Abgrenzung und Kennzeichnung von KMU
Quantitative Abgrenzung:
Nach §267 HGB: kleine, mittelgroße, große Kapitalgesellschaften
EU-Definition:
Kleinstunternehmen: <10 MA, <2 Mio Umsatz, <2 Mio Bilanzsumme
Kleinunternehmen: <50 MA, <10 Mio Umsatz, <10 Mio Bilanzsumme
Mittelunternehmen: <250 MA, <50 Mio Umsatz, <43 Mio Bilanzsumme
Fremdanteile unter 25 %
Qualitative Merkmale:
Einfaches Rechnungswesen, keine internen Kontrollsysteme
Eigentümer = Geschäftsführer, häufig Familienunternehmen
Flache Hierarchien, volatile Märkte, geringes Finanzierungsvolumen
Finanzierung dominiert durch Hausbank, kein Zugang zu Kapitalmärkten
Besonderheiten der Unternehmensanalyse
Bei KMU ist die Analyse oft personen- und beziehungsorientierter als bei Großunternehmen.
Besonderheiten:
Eigentümer = Management: Abhängigkeit von der Person des Inhabers sehr hoch.
Kunden- & Lieferantenabhängigkeit oft konzentriert (wenige Großkunden).
Regionale Marktstellung entscheidend, überregionale Skalierung oft begrenzt.
Informelle Strukturen statt dokumentierter Prozesse → höhere Integrationsaufwände.
Private Vermischung in Finanzen (z.
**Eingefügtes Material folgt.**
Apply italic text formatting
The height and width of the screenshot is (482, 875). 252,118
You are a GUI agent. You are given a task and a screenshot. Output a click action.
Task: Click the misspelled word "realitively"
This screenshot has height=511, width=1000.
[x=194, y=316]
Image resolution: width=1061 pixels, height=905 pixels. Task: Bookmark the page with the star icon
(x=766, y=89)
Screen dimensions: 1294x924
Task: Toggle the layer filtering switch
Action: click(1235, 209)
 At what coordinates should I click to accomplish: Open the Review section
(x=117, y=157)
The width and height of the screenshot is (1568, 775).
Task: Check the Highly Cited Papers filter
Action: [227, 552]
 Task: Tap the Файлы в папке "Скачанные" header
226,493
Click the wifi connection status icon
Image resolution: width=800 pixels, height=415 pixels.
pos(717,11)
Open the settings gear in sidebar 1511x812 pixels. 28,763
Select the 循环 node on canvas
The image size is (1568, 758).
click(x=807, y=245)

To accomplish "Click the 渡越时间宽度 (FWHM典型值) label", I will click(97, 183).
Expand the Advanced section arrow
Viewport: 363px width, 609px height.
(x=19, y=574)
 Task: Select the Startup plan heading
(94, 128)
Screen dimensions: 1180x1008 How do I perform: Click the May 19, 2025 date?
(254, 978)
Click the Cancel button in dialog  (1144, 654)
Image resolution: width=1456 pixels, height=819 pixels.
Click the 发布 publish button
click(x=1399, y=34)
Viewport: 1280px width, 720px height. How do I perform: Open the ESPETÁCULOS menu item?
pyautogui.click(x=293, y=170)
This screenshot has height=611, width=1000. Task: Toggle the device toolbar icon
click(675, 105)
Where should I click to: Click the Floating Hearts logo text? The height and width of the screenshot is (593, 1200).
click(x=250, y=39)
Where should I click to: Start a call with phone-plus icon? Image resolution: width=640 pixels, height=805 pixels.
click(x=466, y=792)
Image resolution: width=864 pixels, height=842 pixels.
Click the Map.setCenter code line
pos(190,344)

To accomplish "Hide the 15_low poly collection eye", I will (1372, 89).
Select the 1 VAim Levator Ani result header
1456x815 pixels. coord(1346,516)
B. Firmenwagen, Immobilien) muss bereinigt werden.
💡 Beispiel Ein Handwerksbetrieb mit 20 Mitarbeitern erzielt 40 % des Umsatzes über einen einzigen Industriekunden und nutzt Betriebsimmobilien im Eigentum des Inhabers → beides muss vor einem Deal geklärt werden.
Zusammenhang
Käufer müssen die Abhängigkeiten und Übergabefähigkeit kritisch prüfen.
Analysen gehen tiefer in persönliche Netzwerke und informelle Prozesse als bei Großunternehmen.
Besonderheiten in der Unternehmensplanung
Planungen sind oft weniger formalisiert und stärker auf Erfahrungswerten als auf Datenmodellen aufgebaut.
Optimistische Planung bei Inhabern (Überschätzung von Wachstum und Marktpotenzial).
Fehlende oder unvollständige Langfristplanungen.
Finanz- und Absatzplanung oft nicht integriert.
Potenzial durch neue Eigentümer (professionalisierte Planung) wird selten vorab berücksichtigt.
Einmaleffekte (z. B. Sonderaufträge) können die Basis verzerren.
💡 Beispiel Ein Bauunternehmen plant +15 % Wachstum, basierend auf einer einzigen Großausschreibung, die noch nicht gewonnen wurde → Käufer stuft Planung als riskant ein.
Für Käufer ist Plausibilisierung hier besonders wichtig, da KMU-Planungen stärker von subjektiven Einschätzungen geprägt sind.
Bewertungsverfahren bei KMU
KMU-Bewertung berücksichtigt neben klassischen Verfahren auch Risikofaktoren wie Personenabhängigkeit und Marktliquidität.
Typische Verfahren:
Ertragswertverfahren – Fokus auf nachhaltigem Gewinnpotenzial.
DCF-Methode – bei verlässlicher Planung; oft schwieriger bei KMU.
Multiplikatorverfahren – Vergleich mit regionalen / branchengleichen Deals.
Substanzwertverfahren – wichtig, wenn Betrieb stark an materielle Werte gebunden ist.
Mischverfahren – Kombination aus Ertrags- und Substanzwert.
Zusätzliche Anpassungen:
Risikoabschläge für Eigentümerabhängigkeit.
Berücksichtigung von Übergangsphasen oder Earn-Out-Regelungen.